__Directions for this task__.
Leaving out the pictures, restate each record below word for word.

Segment Start: Listed entries

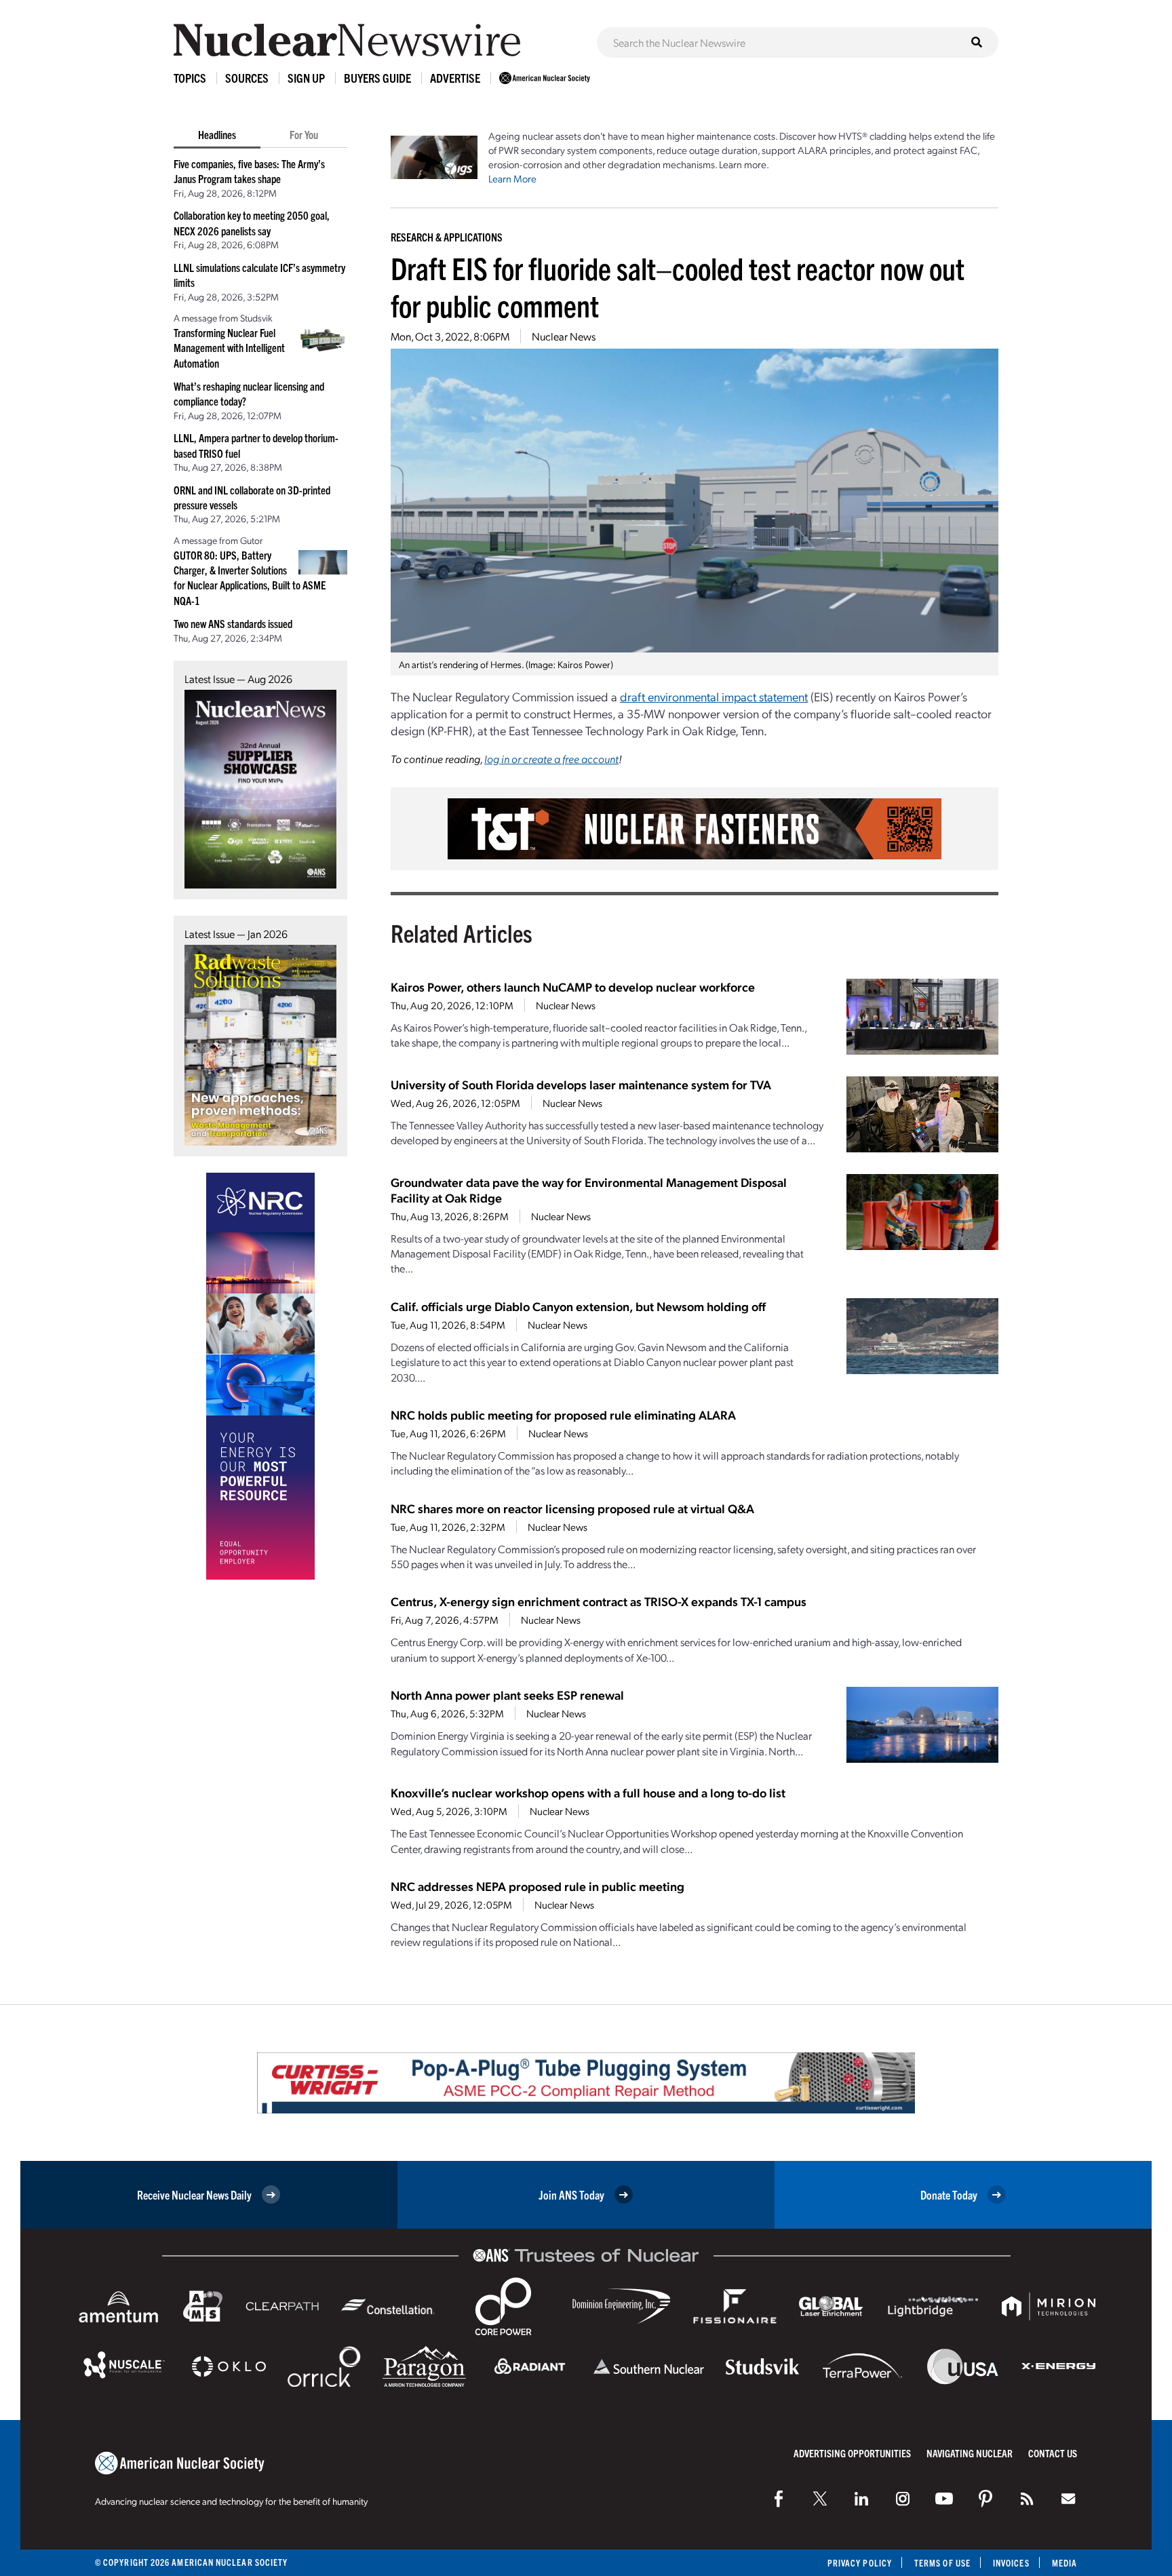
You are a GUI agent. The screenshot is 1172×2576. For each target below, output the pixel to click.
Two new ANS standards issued (233, 623)
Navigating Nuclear (969, 2452)
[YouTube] (944, 2498)
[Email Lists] (1068, 2498)
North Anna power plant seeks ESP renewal (507, 1694)
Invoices (1011, 2563)
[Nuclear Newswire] (1027, 2498)
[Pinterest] (985, 2498)
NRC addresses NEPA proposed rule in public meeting (537, 1886)
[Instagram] (903, 2498)
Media (1064, 2563)
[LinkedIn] (861, 2498)
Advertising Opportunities (852, 2452)
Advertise (455, 77)
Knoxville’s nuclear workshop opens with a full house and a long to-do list (588, 1792)
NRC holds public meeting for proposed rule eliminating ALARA (563, 1414)
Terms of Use (942, 2563)
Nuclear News (563, 336)
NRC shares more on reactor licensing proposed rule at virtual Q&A (572, 1508)
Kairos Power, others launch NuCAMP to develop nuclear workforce (573, 986)
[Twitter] (820, 2498)
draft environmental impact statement (714, 696)
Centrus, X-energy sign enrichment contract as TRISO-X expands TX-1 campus (598, 1601)
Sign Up (306, 77)
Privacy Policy (859, 2563)
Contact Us (1052, 2452)
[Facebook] (778, 2498)
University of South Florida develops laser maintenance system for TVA (581, 1084)
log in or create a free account (551, 759)
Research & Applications (447, 236)
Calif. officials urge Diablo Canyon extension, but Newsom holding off (578, 1306)
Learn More (512, 178)
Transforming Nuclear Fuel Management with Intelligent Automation (229, 348)
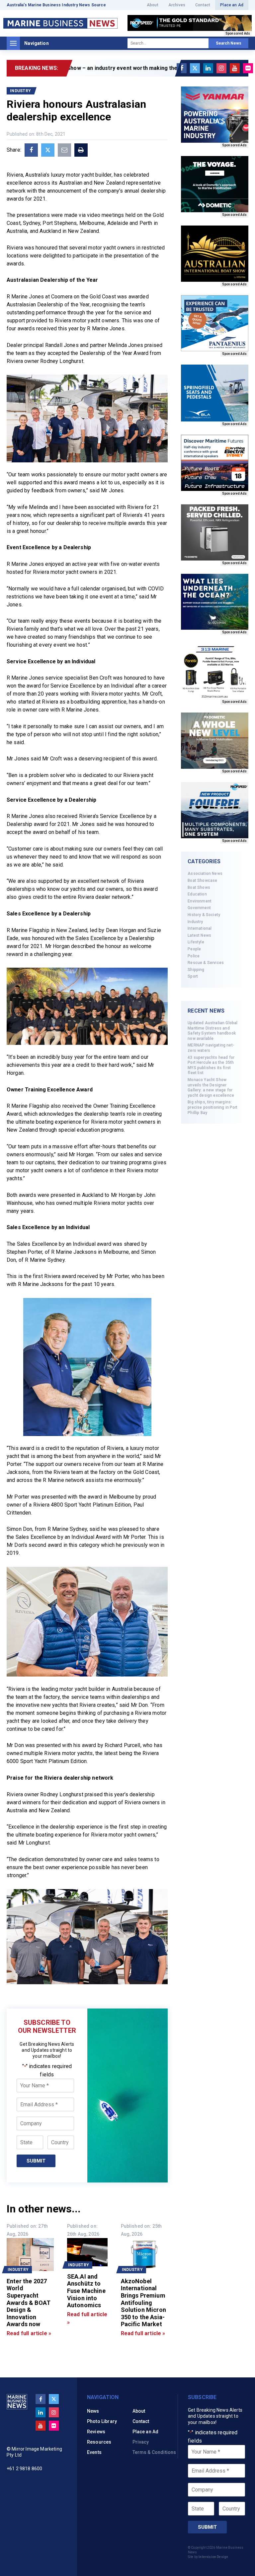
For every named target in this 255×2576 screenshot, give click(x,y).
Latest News (199, 935)
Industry (195, 921)
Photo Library (102, 2421)
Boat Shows (199, 887)
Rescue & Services (206, 962)
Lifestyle (196, 942)
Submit (36, 2161)
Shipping (196, 969)
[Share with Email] (64, 150)
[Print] (81, 150)
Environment (200, 901)
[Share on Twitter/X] (47, 150)
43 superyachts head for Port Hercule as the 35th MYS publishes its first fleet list (211, 1065)
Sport (193, 976)
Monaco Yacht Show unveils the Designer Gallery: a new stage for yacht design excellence (211, 1087)
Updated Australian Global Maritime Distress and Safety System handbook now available (212, 1031)
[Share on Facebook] (31, 150)
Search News (228, 43)
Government (199, 907)
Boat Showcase (202, 880)
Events (94, 2452)
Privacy (140, 2442)
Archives (176, 5)
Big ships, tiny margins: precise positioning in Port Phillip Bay (212, 1107)
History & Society (204, 914)
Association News (205, 873)
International (200, 928)
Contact (202, 5)
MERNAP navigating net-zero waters (211, 1048)
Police (194, 956)
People (194, 949)
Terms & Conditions (154, 2452)
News (93, 2411)
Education (197, 894)
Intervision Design (213, 2557)
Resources (99, 2442)
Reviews (96, 2431)
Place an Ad (231, 5)
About (152, 5)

Segment End: Listed entries

__Answer to this task__.
You are a GUI agent. The screenshot is 1172×2576. For each target below, output the pixel to click.
Two new ANS standards issued (233, 623)
Navigating Nuclear (969, 2452)
[YouTube] (944, 2498)
[Email Lists] (1068, 2498)
North Anna power plant seeks ESP renewal (507, 1694)
Invoices (1011, 2563)
[Nuclear Newswire] (1027, 2498)
[Pinterest] (985, 2498)
NRC addresses NEPA proposed rule in public meeting (537, 1886)
[Instagram] (903, 2498)
Media (1064, 2563)
[LinkedIn] (861, 2498)
Advertising Opportunities (852, 2452)
Advertise (455, 77)
Knoxville’s nuclear workshop opens with a full house and a long to-do list (588, 1792)
NRC holds public meeting for proposed rule eliminating ALARA (563, 1414)
Terms of Use (942, 2563)
Nuclear News (563, 336)
NRC shares more on reactor licensing proposed rule at virtual Q&A (572, 1508)
Kairos Power, others launch NuCAMP to develop nuclear workforce (573, 986)
[Twitter] (820, 2498)
draft environmental impact statement (714, 696)
Centrus, X-energy sign enrichment contract as TRISO-X expands TX-1 campus (598, 1601)
Sign Up (306, 77)
Privacy Policy (859, 2563)
Contact Us (1052, 2452)
[Facebook] (778, 2498)
University of South Florida develops laser maintenance system for TVA (581, 1084)
log in or create a free account (551, 759)
Research & Applications (447, 236)
Calif. officials urge Diablo Canyon extension, but Newsom holding off (578, 1306)
Learn More (512, 178)
Transforming Nuclear Fuel Management with Intelligent Automation (229, 348)
For every named target in this 255×2576 screenshot, give click(x,y).
Latest News (199, 935)
Industry (195, 921)
Photo Library (102, 2421)
Boat Shows (199, 887)
Rescue & Services (206, 962)
Lifestyle (196, 942)
Submit (36, 2161)
Shipping (196, 969)
[Share with Email] (64, 150)
[Print] (81, 150)
Environment (200, 901)
[Share on Twitter/X] (47, 150)
43 superyachts head for Port Hercule as the 35th MYS publishes its first fleet list (211, 1065)
Sport (193, 976)
Monaco Yacht Show unveils the Designer Gallery: a new stage for yacht design excellence (211, 1087)
Updated Australian Global Maritime Distress and Safety System handbook now available (212, 1031)
[Share on Facebook] (31, 150)
Search News (228, 43)
Government (199, 907)
Boat Showcase (202, 880)
Events (94, 2452)
Privacy (140, 2442)
Archives (176, 5)
Big ships, tiny margins: precise positioning in Port Phillip Bay (212, 1107)
History & Society (204, 914)
Association News (205, 873)
International (200, 928)
Contact (202, 5)
MERNAP navigating net-zero waters (211, 1048)
Police (194, 956)
People (194, 949)
Terms & Conditions (154, 2452)
News (93, 2411)
Education (197, 894)
Intervision Design (213, 2557)
Resources (99, 2442)
Reviews (96, 2431)
Place an Ad (231, 5)
About (152, 5)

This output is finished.